Then I saw that you update more things about her earlier.  You were depressed.  You so want to win her right... just like how I so want to win you.  Then I started to wander... will you be happy with me...  I want you to be happy.  I want you to be with me... but will I be able to give you the happiness that you deserve or been looking for.  It feels so contradicting, really.  That I want to have you, but I don't know if I can make you happy the way you should be... maybe the way that you should have if you were with her... I feel lost.. and I feel sad.

After distributing lunch and finished my own.  I feel so bored and want to run away from that not-so-encouraging thought.  So I drop by Mr. Rabbani's office.  Hadn't chat with him for a long time, still funny as usual.  Yet I still can't help it but thought, hey, he knows about you.  He is your good friend.  How you two might have interact, will it be similar like how we chit chat fool fool?  Just can't stop thinking about you.  And Angie hadn't see him for a long time, so she say she gonna pass by something next week for a visit.  Ha~ Mr. Rabbani got surprised by how fast Angie and I text each other.  Finally, he had to left, so no more killing time in his office, back to upstairs by the workshop, linger around.  Then you text me!!!! That you'll come over.  OMG~  So I hurry return to my office.

Records from a pointing dataset
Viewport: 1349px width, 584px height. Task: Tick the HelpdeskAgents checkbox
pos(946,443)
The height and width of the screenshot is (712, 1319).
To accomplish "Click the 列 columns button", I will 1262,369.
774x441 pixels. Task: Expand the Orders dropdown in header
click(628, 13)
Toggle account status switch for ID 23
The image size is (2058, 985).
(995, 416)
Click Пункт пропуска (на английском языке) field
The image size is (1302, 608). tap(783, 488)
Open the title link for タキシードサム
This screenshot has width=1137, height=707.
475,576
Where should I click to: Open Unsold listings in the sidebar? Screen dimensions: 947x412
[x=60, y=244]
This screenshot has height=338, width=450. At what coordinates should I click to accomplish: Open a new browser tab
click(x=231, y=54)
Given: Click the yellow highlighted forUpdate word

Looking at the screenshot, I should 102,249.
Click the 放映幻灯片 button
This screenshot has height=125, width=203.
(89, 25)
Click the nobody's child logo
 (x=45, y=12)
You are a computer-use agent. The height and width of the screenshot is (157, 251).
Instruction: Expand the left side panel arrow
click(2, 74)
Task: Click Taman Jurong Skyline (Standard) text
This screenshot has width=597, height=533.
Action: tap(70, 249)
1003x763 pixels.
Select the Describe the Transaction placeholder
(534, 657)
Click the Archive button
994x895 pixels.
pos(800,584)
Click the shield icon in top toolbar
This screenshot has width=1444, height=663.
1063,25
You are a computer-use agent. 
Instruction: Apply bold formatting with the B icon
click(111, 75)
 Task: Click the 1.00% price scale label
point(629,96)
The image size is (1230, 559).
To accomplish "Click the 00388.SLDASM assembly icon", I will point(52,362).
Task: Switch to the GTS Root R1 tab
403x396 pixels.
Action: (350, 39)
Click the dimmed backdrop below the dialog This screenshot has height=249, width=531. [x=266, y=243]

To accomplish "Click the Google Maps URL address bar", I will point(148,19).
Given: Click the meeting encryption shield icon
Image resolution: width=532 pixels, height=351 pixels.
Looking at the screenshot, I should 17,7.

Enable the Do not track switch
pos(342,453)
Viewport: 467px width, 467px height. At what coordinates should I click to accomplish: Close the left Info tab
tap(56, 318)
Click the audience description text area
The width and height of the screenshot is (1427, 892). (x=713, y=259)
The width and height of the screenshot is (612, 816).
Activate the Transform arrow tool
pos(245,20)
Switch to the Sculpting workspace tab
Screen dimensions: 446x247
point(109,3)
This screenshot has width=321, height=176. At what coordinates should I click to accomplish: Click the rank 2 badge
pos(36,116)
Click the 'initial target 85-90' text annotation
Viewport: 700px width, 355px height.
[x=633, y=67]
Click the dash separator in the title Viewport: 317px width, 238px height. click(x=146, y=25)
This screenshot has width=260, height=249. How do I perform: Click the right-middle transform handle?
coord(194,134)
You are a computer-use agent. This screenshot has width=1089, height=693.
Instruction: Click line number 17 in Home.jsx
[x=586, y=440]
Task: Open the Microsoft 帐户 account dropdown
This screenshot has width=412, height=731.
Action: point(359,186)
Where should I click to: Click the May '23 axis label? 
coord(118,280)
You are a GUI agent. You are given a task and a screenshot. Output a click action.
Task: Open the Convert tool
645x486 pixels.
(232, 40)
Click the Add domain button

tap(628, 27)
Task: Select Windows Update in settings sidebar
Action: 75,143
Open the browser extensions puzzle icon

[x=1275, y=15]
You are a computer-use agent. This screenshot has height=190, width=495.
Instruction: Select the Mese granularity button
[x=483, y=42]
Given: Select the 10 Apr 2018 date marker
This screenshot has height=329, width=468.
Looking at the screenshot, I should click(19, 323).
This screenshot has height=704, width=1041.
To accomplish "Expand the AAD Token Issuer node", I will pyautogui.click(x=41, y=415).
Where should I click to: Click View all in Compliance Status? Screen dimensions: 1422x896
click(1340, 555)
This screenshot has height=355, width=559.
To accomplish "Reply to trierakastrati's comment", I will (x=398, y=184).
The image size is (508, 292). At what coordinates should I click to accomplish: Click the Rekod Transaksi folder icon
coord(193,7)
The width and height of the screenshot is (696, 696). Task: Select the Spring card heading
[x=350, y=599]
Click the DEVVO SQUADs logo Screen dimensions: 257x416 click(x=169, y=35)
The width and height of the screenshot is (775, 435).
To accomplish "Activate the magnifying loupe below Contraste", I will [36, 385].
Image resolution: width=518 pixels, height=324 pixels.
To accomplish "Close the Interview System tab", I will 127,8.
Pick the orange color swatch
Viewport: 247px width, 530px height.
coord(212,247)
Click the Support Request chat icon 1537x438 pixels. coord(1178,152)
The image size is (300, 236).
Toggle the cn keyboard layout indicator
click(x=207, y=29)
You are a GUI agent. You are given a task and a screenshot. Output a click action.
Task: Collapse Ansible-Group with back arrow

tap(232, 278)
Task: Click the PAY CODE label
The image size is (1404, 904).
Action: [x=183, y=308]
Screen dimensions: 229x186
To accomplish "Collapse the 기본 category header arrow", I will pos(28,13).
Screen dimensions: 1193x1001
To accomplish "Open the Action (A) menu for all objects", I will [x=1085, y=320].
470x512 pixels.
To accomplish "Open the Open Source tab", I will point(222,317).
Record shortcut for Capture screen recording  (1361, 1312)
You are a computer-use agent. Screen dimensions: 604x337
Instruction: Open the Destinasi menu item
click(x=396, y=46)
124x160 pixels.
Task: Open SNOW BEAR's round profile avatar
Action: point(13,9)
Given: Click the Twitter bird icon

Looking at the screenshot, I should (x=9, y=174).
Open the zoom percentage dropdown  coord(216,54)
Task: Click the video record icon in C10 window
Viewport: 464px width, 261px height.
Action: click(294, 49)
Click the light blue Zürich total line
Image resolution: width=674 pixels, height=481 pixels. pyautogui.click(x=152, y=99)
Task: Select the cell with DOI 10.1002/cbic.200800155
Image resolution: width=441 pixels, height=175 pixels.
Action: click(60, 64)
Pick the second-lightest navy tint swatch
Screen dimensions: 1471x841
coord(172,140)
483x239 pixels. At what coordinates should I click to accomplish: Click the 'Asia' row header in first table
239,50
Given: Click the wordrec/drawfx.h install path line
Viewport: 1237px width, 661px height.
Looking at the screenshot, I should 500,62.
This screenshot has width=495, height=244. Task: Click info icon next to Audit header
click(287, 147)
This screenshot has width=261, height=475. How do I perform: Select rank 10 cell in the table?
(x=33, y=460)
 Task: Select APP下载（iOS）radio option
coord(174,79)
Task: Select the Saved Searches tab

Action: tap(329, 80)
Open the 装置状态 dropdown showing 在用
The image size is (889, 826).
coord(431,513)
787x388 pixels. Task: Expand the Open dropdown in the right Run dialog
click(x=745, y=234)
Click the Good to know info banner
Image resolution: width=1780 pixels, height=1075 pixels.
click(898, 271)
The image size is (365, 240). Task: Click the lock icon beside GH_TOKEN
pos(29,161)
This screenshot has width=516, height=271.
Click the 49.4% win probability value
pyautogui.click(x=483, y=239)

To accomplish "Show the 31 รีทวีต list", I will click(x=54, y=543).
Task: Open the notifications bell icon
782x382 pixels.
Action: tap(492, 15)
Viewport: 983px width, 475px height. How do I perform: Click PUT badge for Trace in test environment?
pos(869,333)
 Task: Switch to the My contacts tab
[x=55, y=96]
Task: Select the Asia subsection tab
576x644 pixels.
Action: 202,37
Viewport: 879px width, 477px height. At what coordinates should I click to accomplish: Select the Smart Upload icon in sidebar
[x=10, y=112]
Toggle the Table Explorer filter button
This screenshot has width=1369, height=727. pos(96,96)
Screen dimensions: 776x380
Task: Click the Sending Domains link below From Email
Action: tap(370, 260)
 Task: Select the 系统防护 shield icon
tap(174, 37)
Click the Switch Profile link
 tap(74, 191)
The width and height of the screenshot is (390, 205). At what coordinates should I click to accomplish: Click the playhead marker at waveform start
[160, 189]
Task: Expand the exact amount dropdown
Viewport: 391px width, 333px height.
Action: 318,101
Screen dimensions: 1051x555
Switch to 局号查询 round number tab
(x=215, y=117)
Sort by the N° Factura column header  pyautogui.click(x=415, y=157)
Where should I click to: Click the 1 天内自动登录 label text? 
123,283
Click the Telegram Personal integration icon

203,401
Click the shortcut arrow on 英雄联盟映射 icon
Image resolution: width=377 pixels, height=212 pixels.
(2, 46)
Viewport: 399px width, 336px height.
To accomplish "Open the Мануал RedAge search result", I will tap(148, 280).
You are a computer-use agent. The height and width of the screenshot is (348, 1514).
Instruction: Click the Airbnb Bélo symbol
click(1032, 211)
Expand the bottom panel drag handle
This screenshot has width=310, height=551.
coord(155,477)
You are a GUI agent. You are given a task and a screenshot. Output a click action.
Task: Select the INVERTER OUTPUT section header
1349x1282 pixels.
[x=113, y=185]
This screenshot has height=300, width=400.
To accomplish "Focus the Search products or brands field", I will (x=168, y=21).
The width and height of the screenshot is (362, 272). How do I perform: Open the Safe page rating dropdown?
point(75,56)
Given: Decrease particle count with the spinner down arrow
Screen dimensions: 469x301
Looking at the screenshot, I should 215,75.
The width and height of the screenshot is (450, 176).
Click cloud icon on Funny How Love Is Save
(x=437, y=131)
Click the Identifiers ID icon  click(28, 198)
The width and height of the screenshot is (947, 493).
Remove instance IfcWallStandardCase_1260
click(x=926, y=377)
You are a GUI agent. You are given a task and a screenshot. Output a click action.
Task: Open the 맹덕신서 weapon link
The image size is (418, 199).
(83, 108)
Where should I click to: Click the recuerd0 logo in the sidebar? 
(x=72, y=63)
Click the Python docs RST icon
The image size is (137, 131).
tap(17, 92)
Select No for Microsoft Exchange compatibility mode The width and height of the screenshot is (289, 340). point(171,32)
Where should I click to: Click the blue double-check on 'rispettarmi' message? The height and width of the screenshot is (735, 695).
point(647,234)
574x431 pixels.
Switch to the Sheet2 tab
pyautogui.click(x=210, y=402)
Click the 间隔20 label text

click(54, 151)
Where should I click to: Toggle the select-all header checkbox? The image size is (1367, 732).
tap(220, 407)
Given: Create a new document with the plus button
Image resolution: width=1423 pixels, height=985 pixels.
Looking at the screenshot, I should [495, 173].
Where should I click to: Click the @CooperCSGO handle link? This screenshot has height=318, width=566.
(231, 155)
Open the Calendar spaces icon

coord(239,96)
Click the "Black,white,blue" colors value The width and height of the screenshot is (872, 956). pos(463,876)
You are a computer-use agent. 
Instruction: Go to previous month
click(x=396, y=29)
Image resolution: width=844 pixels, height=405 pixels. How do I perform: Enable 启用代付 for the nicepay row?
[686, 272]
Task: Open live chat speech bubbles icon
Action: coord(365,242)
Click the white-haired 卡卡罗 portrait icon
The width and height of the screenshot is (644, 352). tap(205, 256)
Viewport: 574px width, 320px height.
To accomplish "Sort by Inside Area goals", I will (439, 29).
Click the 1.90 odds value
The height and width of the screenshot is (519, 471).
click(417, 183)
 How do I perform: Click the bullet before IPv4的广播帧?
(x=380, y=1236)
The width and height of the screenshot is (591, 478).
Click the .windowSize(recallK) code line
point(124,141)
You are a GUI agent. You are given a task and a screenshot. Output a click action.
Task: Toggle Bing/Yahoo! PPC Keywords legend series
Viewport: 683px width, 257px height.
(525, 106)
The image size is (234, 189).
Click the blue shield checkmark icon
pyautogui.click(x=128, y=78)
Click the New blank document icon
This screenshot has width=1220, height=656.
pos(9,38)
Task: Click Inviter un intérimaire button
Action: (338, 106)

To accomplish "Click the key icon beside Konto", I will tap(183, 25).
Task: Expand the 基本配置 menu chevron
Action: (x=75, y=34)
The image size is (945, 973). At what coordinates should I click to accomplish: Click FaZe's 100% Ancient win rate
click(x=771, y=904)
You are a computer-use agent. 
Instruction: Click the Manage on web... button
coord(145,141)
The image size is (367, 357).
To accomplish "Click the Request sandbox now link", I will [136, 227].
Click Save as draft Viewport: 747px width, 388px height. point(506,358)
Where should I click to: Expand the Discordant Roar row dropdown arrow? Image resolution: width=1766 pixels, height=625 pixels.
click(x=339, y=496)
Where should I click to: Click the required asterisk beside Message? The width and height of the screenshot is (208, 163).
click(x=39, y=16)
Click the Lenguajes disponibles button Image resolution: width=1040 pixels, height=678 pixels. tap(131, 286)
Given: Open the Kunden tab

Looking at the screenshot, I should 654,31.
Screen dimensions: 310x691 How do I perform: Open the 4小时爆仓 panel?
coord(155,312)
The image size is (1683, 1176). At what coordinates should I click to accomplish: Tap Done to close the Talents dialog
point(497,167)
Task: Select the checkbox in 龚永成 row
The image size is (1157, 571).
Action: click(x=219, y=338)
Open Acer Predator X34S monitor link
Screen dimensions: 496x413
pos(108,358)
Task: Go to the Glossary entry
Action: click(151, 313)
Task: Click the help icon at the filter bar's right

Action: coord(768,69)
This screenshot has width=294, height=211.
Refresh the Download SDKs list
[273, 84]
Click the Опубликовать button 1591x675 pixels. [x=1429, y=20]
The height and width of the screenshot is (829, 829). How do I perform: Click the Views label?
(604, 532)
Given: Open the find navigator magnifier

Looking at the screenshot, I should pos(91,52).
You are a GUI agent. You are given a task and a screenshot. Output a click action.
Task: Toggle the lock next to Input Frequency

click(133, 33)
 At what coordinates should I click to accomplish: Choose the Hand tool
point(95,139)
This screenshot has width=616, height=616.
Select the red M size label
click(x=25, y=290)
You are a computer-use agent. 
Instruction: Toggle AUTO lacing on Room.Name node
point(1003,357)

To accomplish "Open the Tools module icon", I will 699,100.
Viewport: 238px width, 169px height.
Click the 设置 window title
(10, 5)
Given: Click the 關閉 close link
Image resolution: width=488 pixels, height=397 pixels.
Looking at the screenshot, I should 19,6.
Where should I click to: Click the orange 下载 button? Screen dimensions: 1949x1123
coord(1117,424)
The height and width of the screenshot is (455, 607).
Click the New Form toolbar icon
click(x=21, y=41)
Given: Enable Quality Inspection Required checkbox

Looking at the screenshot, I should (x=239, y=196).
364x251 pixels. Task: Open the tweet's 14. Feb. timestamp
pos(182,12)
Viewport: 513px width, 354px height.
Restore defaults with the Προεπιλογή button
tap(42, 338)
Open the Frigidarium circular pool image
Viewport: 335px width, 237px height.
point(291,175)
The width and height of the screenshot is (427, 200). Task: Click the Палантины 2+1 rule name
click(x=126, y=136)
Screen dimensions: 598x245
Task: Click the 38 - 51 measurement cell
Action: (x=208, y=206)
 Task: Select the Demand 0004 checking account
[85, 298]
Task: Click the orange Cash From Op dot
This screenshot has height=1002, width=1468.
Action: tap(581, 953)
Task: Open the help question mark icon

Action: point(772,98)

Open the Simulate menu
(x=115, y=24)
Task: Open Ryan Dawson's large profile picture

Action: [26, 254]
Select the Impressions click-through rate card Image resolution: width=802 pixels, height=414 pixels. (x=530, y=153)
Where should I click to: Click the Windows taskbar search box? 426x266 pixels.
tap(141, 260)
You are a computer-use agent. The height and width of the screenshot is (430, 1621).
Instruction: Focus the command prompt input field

» Directions
1. Starting at the words "Then I saw that" and stopping after "I feel sad.", rewrite that stretch of the text excerpt with "win" renamed to "earn".
2. Format the entries from the line that contains "Click the Python docs RST icon" through the line that contains "tap(220, 407)" as a Markdown table with columns Row and Line, numbering each row and omitting blank lines.

» Answers by task
1.
Then I saw that you update more things about her earlier.  You were depressed.  You so want to earn her right... just like how I so want to earn you.  Then I started to wander... will you be happy with me...  I want you to be happy.  I want you to be with me... but will I be able to give you the happiness that you deserve or been looking for.  It feels so contradicting, really.  That I want to have you, but I don't know if I can make you happy the way you should be... maybe the way that you should have if you were with her... I feel lost.. and I feel sad.

2.
| Row | Line |
|---|---|
| 1 | Click the Python docs RST icon |
| 2 | The image size is (137, 131). |
| 3 | tap(17, 92) |
| 4 | Select No for Microsoft Exchange compatibility mode The width and height of the screenshot is (289, 340). point(171,32) |
| 5 | Where should I click to: Click the blue double-check on 'rispettarmi' message? The height and width of the screenshot is (735, 695). |
| 6 | point(647,234) |
| 7 | 574x431 pixels. |
| 8 | Switch to the Sheet2 tab |
| 9 | pyautogui.click(x=210, y=402) |
| 10 | Click the 间隔20 label text |
| 11 | click(54, 151) |
| 12 | Where should I click to: Toggle the select-all header checkbox? The image size is (1367, 732). |
| 13 | tap(220, 407) |